No longer, in this context, do we have skilled craftspeople and multidisciplinary teams. We now have humans serving the machines, with a very narrow, repetitive, unskilled task to do for 12 hours a day, 6 days a week. So unskilled in fact that 75% of the workers at the first factory system at scale, Cromford Mills, were children. 


The implications for today’s ways of working


Historically, the vast majority of people are producers who are working together in nested, stable, multidisciplinary teams, in families, villages, tribes and kingdoms, as has been the case for the past two million years. This is how we have evolved, and from a neuroscience perspective how our brains have evolved.  We have not evolved in narrow, functional, role silos, without a view of the end value or the customer, passing the baton down the line, like a cog in a machine. 


With the shift from simple to complex societies, we start to see more ‘haves’ and ‘have nots’. There are people who are governing and people who are producing. This leads to increasing wealth and power inequalities, which has been a common theme in ways of working. In addition, authoritarian, command & control, order-giver, order-taker type behaviours have been the norm, with language used such as overlooker, superior and subordinate.   


What we can take from mediaeval guilds, is the mentoring of craftspeople and the governing of quality. From apprentice, to journeyman, master (having to present a masterpiece) and then grandmaster. There was skill, there was coaching, there was a craft which took years to become accomplished at. There was line of sight of the value being realised, from raw materials to the finished product, able to take pride in the work and there was proximity to the consumer.  


After 250 years of humans as ‘resources’, as cogs in the machine, since the beginning of the first Industrial Revolution, we are now seeing a shift back to small, stable, multidisciplinary teams, with all the skills needed, seeing the value being realised regularly, with consumer proximity, in line with how we have evolved over the past two million years.

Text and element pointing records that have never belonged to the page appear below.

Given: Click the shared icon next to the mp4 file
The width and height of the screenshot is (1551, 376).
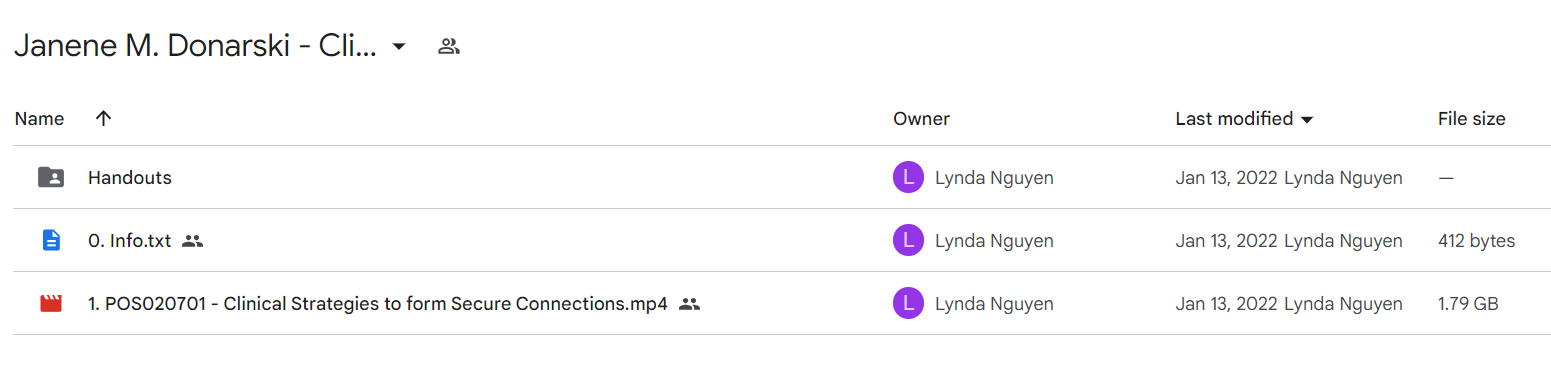Looking at the screenshot, I should 689,303.
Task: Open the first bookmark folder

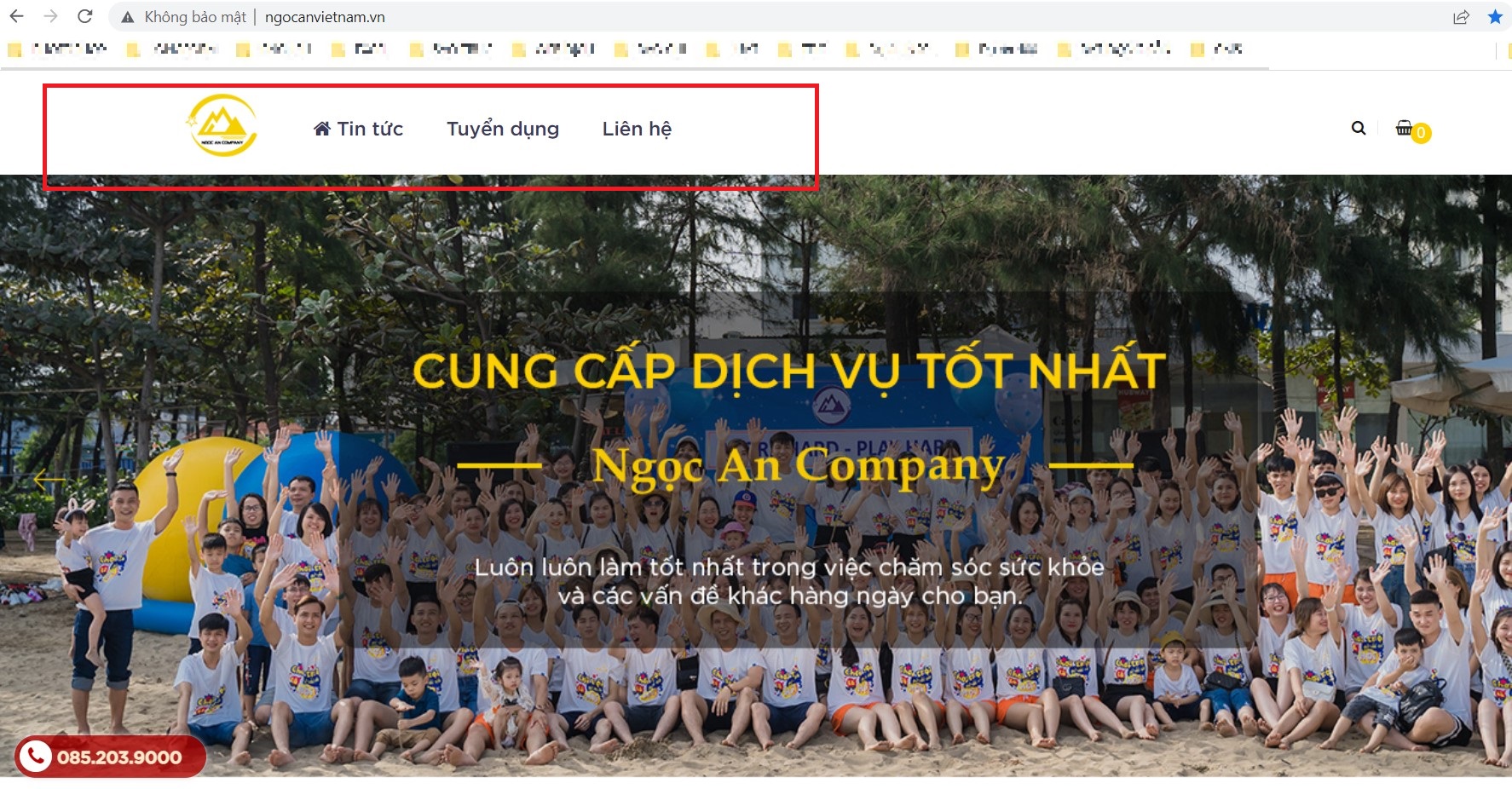Action: tap(58, 49)
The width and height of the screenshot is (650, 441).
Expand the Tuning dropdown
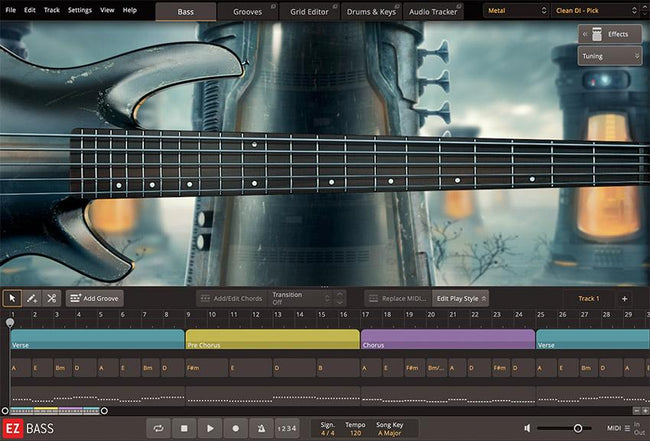coord(608,56)
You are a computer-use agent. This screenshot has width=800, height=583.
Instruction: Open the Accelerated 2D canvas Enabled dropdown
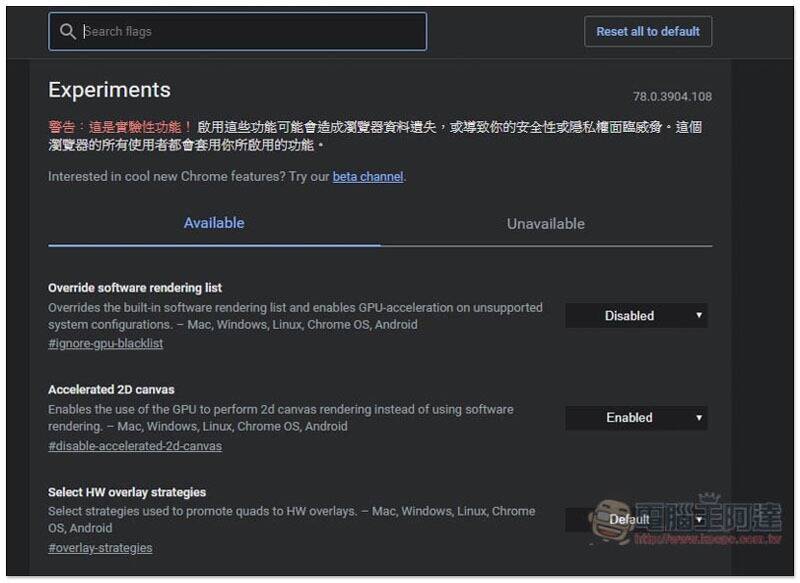click(x=636, y=418)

This has been enabled by the Age of Digital, with computers and robots able to increasingly perform the repetitive, mundane and in some cases, risky tasks that humans did in the past.  And, thankfully, we are seeing an increasing focus on more humane ways of working, on empathy, more supporting behaviour from leaders, and more focus on engagement and wellbeing. 


That said, ways of working from the first Industrial Revolution are still alive and kicking in our organisations today. We can trace the DNA back. Most large, traditional, organisations are using some approaches to work which date back to the 18th century, having evolved in a very different context.